30 April 2010
In March 2010 the Department of Health published the guide ‘Ready to go? Planning the discharge and transfer of patients from hospital and intermediate care’.1 The aim of this resource is to provide support and advice to practitioners and organisations on how best to manage the discharge of individuals and transfer of care between settings. Discharge or care transfer is an essential part of care management in any setting.1
The document stresses that timely discharge and care transfer requires clinicians and others to plan, communicate, negotiate and ensure a smooth transition for individuals and their families. Underpinning this is the need for:
- Effective communication with individuals and across settings;
- Alignment of services to ensure continuity of care;
- Efficient systems and processes to support discharge and care transfer;
- Clear clinical management plans;
- Early identification of discharge or transfer date;
- Identified named lead co-ordinator;
- Organisational review and audit; and
- Seven-day-a-week proactive discharge planning.
Healthcare professionals involved in the discharge and care transfer of patients should make use of the 10 key steps and supporting principles set out in the document to review their admission and discharge procedures in order to achieve the key messages: ‘Check it out, ask the patient and make it happen’. There is also a range of practical tools and tips provided to help individual practitioners and the multi-disciplinary team to evaluate their communication with patients and family/carers, and within the team.

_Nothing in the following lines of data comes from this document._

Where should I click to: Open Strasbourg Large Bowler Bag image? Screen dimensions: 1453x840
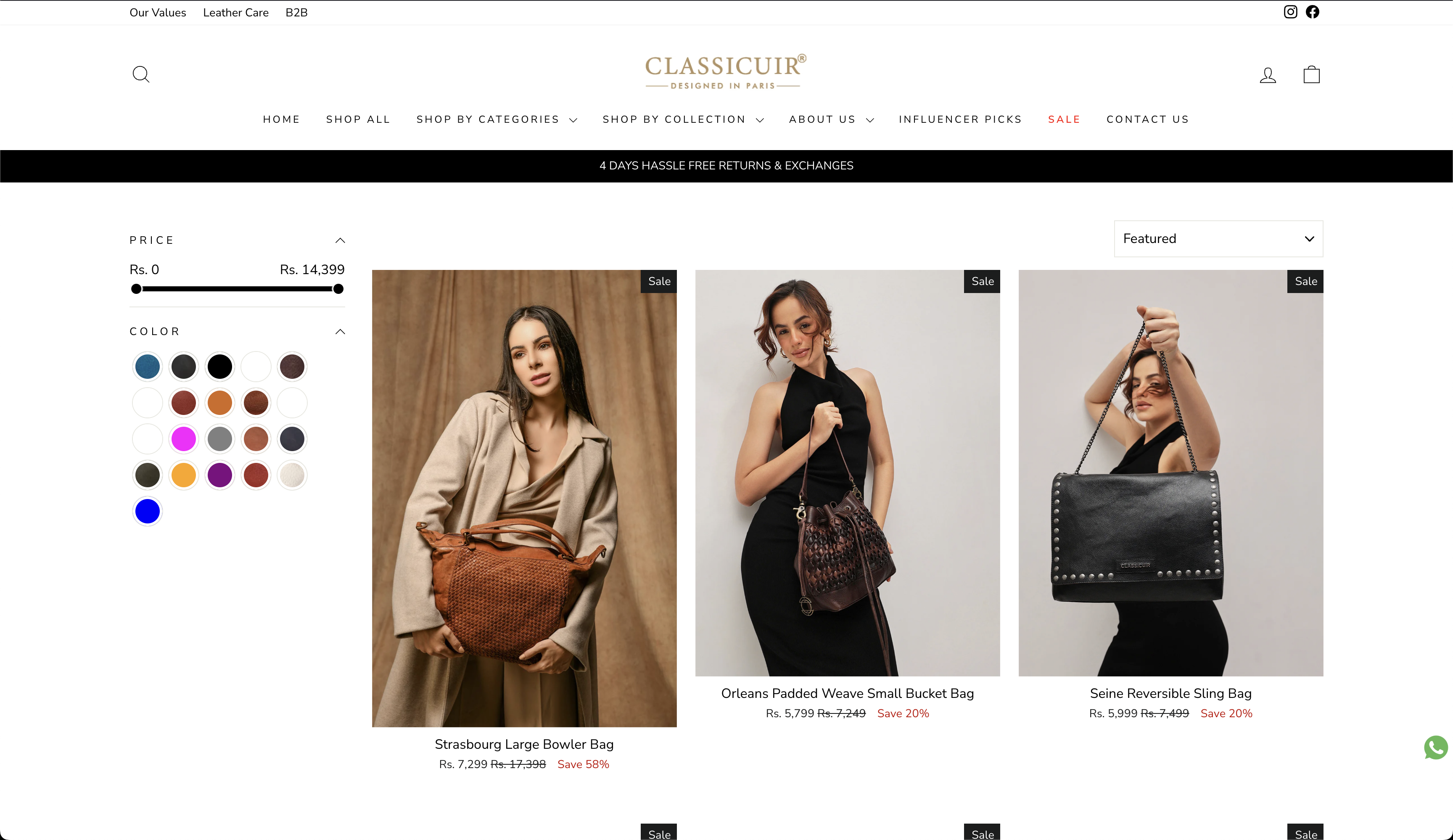(524, 498)
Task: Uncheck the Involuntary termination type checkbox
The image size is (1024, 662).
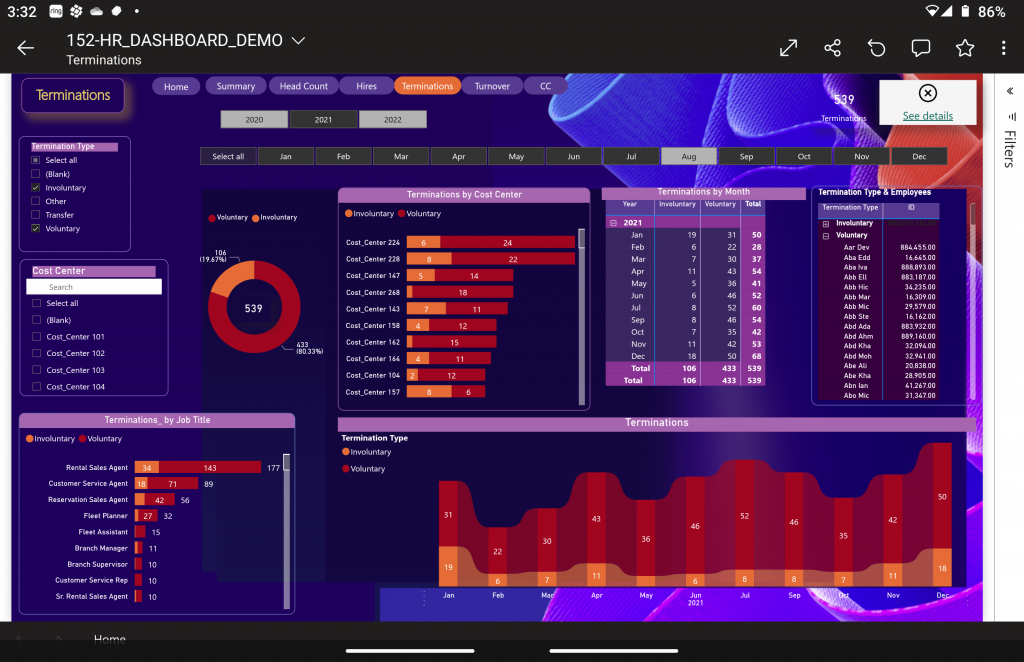Action: coord(36,188)
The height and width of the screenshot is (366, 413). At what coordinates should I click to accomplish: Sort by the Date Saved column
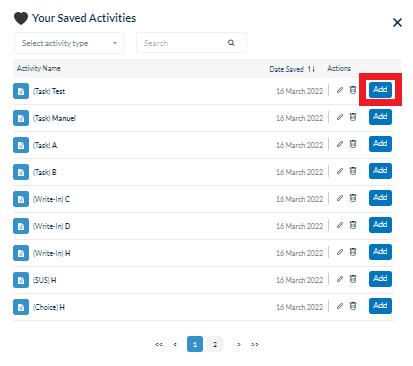(x=292, y=69)
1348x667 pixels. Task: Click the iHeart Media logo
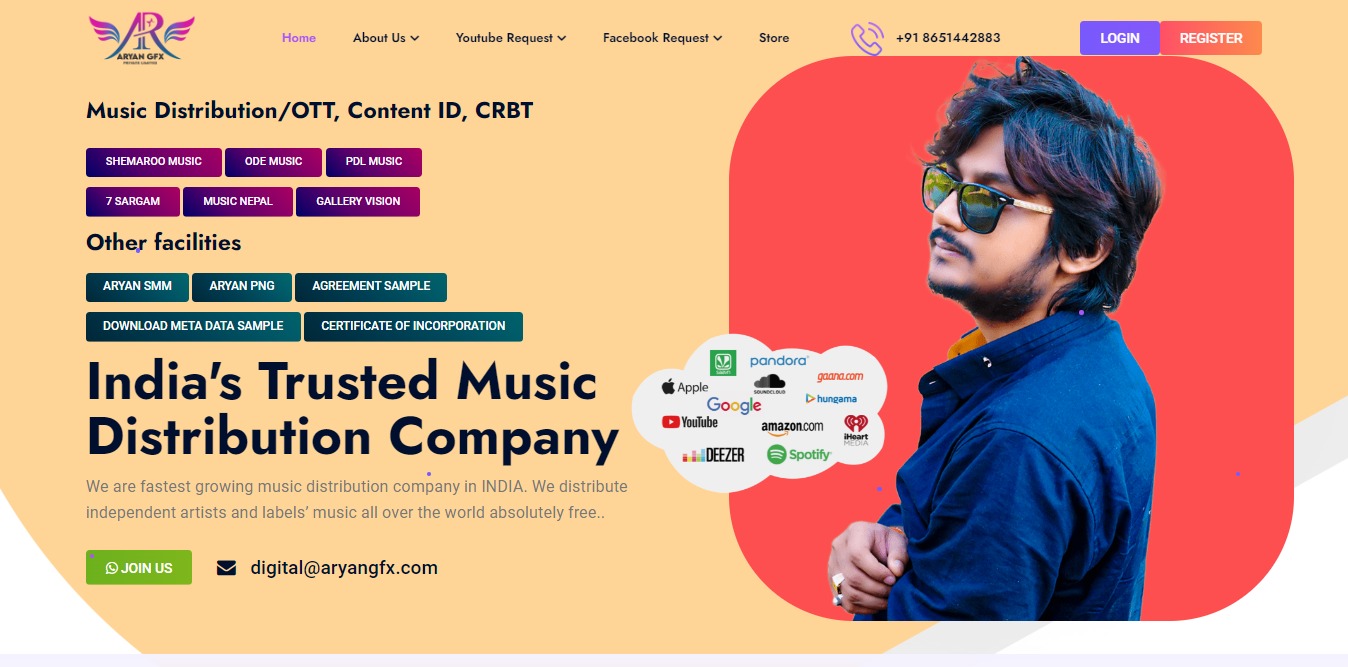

In particular, Step 8 of the recommended 10 steps, ‘Plan discharges and transfers to take place over seven days to deliver continuity of care for the patient’, makes reference to the medicines management components of discharge and transfer. These include: medication review on admission, putting a medication care plan in place, and offering support with compliance.
The document also refers to appendix 5 of ‘Discharge from hospital: pathway, process and practice’ (2003)2 which is devoted to medicines management on discharge and transfer and includes an action plan and practical examples.
What does this mean to medicines management?
Good medicines management is essential to successful planned discharge and transfer of patients between care settings.
The benefits of implementing medicines reconciliation to support care transfers are clear. Training staff to collect, check, and communicate appropriate information about a patient’s medicines will help to ensure that every time a patient moves from one care setting to another their medical notes are accurate, complete and presented in a timely manner. The use of minimum datasets is just one useful resource tool that can be used to help support documentation and reporting during the transfer of care between settings.
How does this relate to other publications or evidence?
‘Ready to go? Planning the discharge and transfer of patients from hospital and intermediate care’1 follows on from the Department of Health’s (2003) document ‘Discharge from hospital pathway, process and practice’.
Further detailed information on topics that may support effective discharge planning and transfer of patients is available on the NPC website. These include; developing networks, effective communication within medicines management, effective team working for medicines management, reducing risk in medicines management and reducing medication errors.
- Department of Health (2010). Ready to go? Planning the discharge and the transfer of patients from hospital and intermediate care.
- Department of Health (2003). ‘Discharge from hospital pathway, process and practice’.